I understand that a huge percentage of the questions they get are probably braindead wastes of their time (like "How do I retrieve my forgotten password?"), but is that an excuse for abdicating their customer service promises? I pay this outfit for a service. The home page of their website proudly (and, we now know, inaccurately) crows "Our service and support package includes free phone and email support." I was told about a hundred times during the sales process (usually in response to my questions about the relative priciness of their service) that superior customer service was part of the package. What a complete joke!

Since there was no way I was going to read a bunch of techno-babble or potentially spend $50 plus to get what I felt confident assuming would be a useless or only marginally useful answer (this isn't my first day), I decided instead to go after an answer to the problem from Possible Source #2 (aka Yahoo). Yahoo really has the promised free email support capability and so I sent an email. The answer - which, oddly in this online world, took almost 24 hours to show up - contained a standard paragraph acknowledging the failure to deliver "the service you paid for" and apologizing for causing inconvenience, and then asked me to take a screenshot of the error message (which I'd described in detail) and resubmit. It then included detailed instructions for taking said screenshot. (If I'd asked how to do that, I'd have been in business.) Again, don't they know how their system works? They have my entire life story in the account setup - can't they go into my account and recreate the problem for themselves? Why is this my responsibility?
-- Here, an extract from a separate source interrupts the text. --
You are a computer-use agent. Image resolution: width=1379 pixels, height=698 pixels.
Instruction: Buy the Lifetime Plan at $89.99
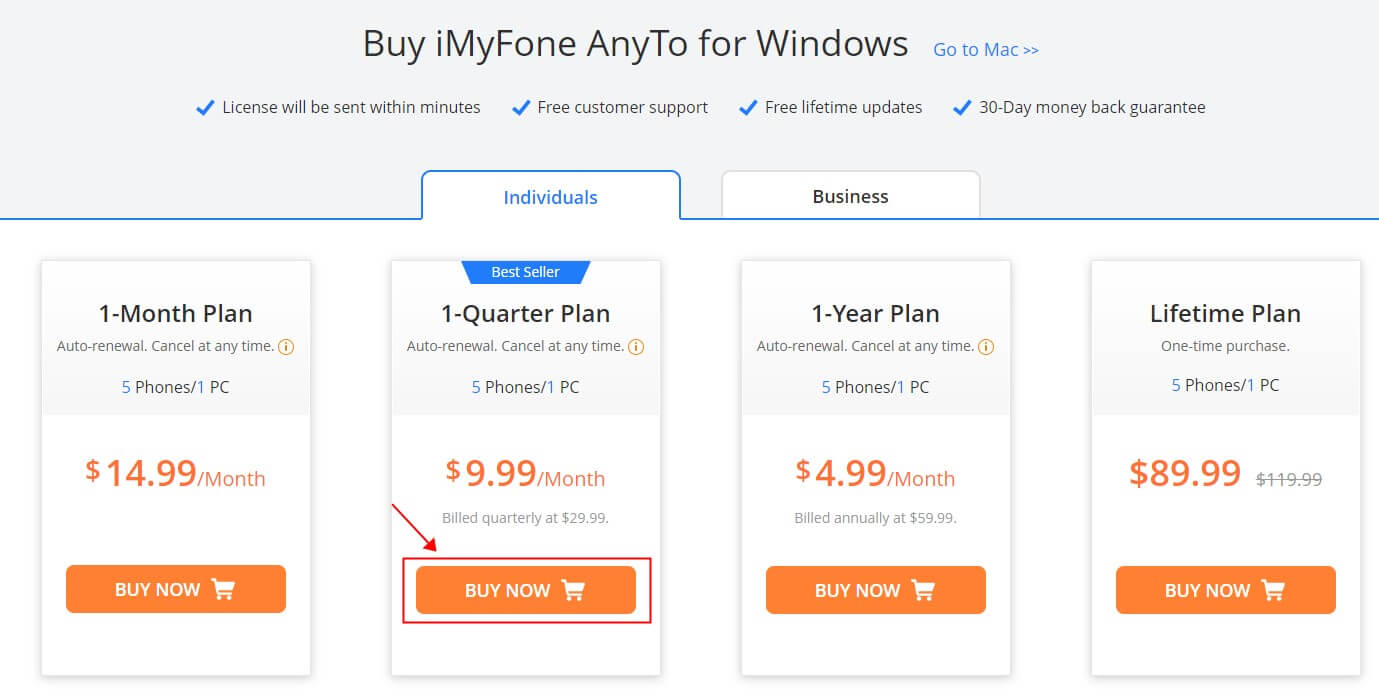1226,590
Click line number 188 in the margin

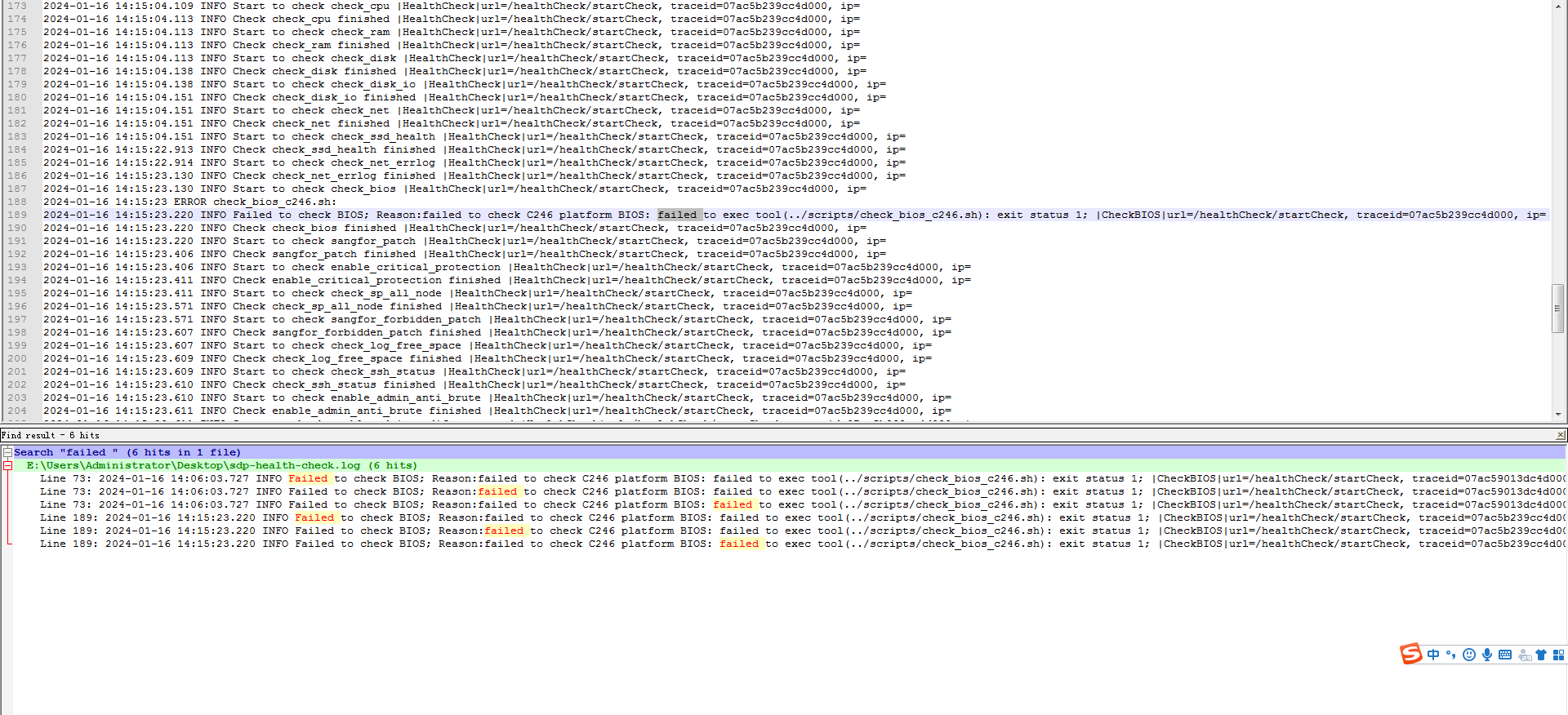[x=17, y=202]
I wasn't about to start taking screenshots and getting into another of those idiotic email loops. (I've had enough of that lately, as those of you who've read this know.) So I crisply responded with "Never mind. I've decided to switch to gmail." Absurdly, I got another response, another 24 hours later, that was IDENTICAL to the first except this one also had a sentence that said "Eagerly awaiting your response" - not more than a few lines above my "Never mind." I haven't responded to it on the assumption that "Eagerly awaiting" is as unlikely to be true as "working feverishly."
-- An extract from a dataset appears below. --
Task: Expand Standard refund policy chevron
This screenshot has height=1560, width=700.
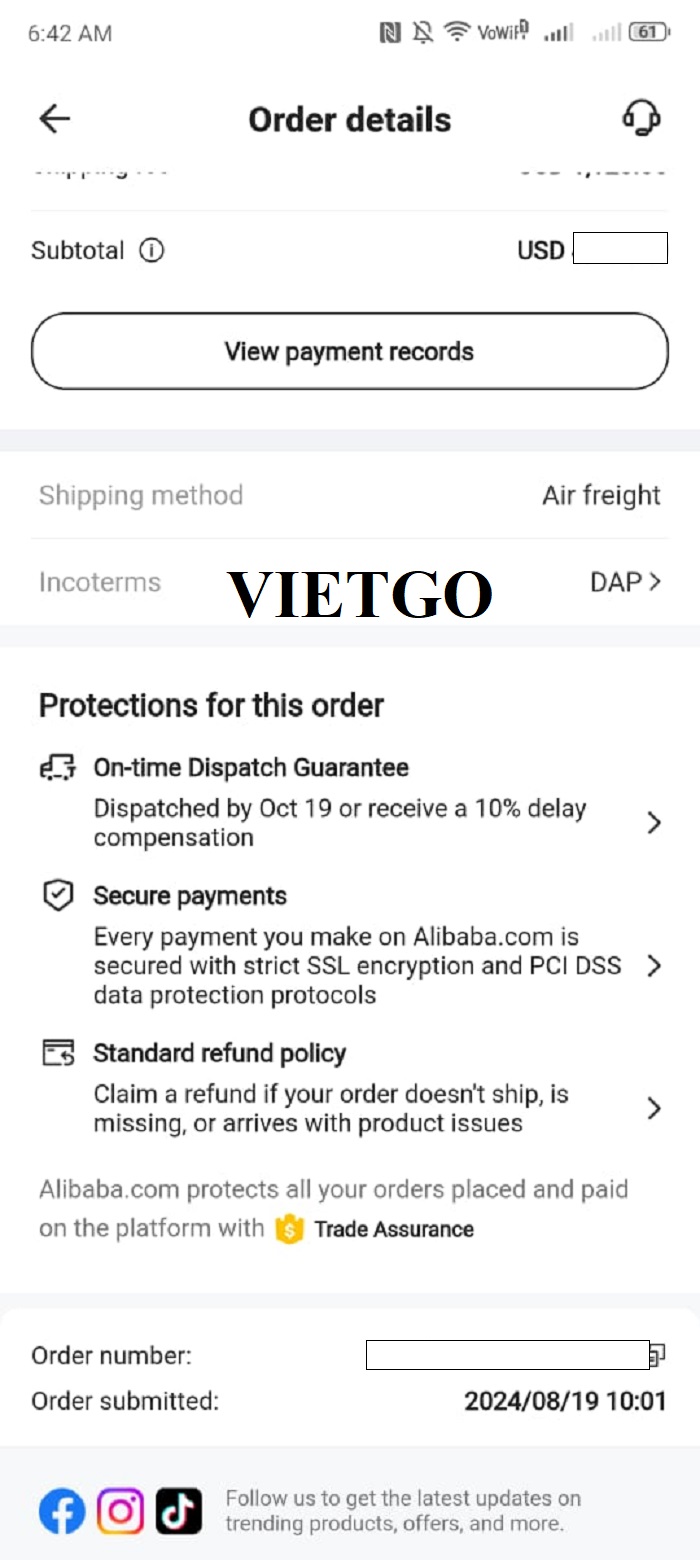Action: coord(654,1108)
The upshot? Gmail seems to be working fine (bye bye, Yahoo) and when Possible Source #1 next wants money from me, I think I'll let them know that I assess a minimum $50 charge on all outgoing payments.

Sunday, June 3, 2007


It was cloudy here yesterday. That bright kind of cloudy that makes you reach for sunglasses if you get in the car even though there aren't shadows on the ground. The kind of cloudy that in the Midwest still counts as a nice day - no precipitation, not even grayness. But when you've gotten used to brilliant sunshine and a blue sky that is somehow both clear and deep (and the last time you saw clouds was nearly a month ago), yesterday's kind of cloudy puts you in mind of naps and casseroles and never upgrading what you threw on when you first got out of bed. I read a book cover to cover (On Beauty by Zadie Smith, which I'd been looking forward to because her first novel, White Teeth, was amazing and wonderful; this one, not so much), answered a couple emails, thought about and decided against researching some new stocks to trade, thought about and decided against ordering some stuff online, did a load of laundry, grazed the contents of the refrigerator, exchanged fewer than 250 desultory words with my husband, and watched Mermaids on HBO. Put me in mind of the Saturdays I sometimes had in Chicago on snowy December or rainy May days when the sky was dark and the dense clouds appeared to begin about 13 inches above your upstretched arm. Different clouds here, but the same reaction. It was great. Relaxing, refreshing, solitary, largely non-contributory - a nice retreat. And today? The sun is back and so am I.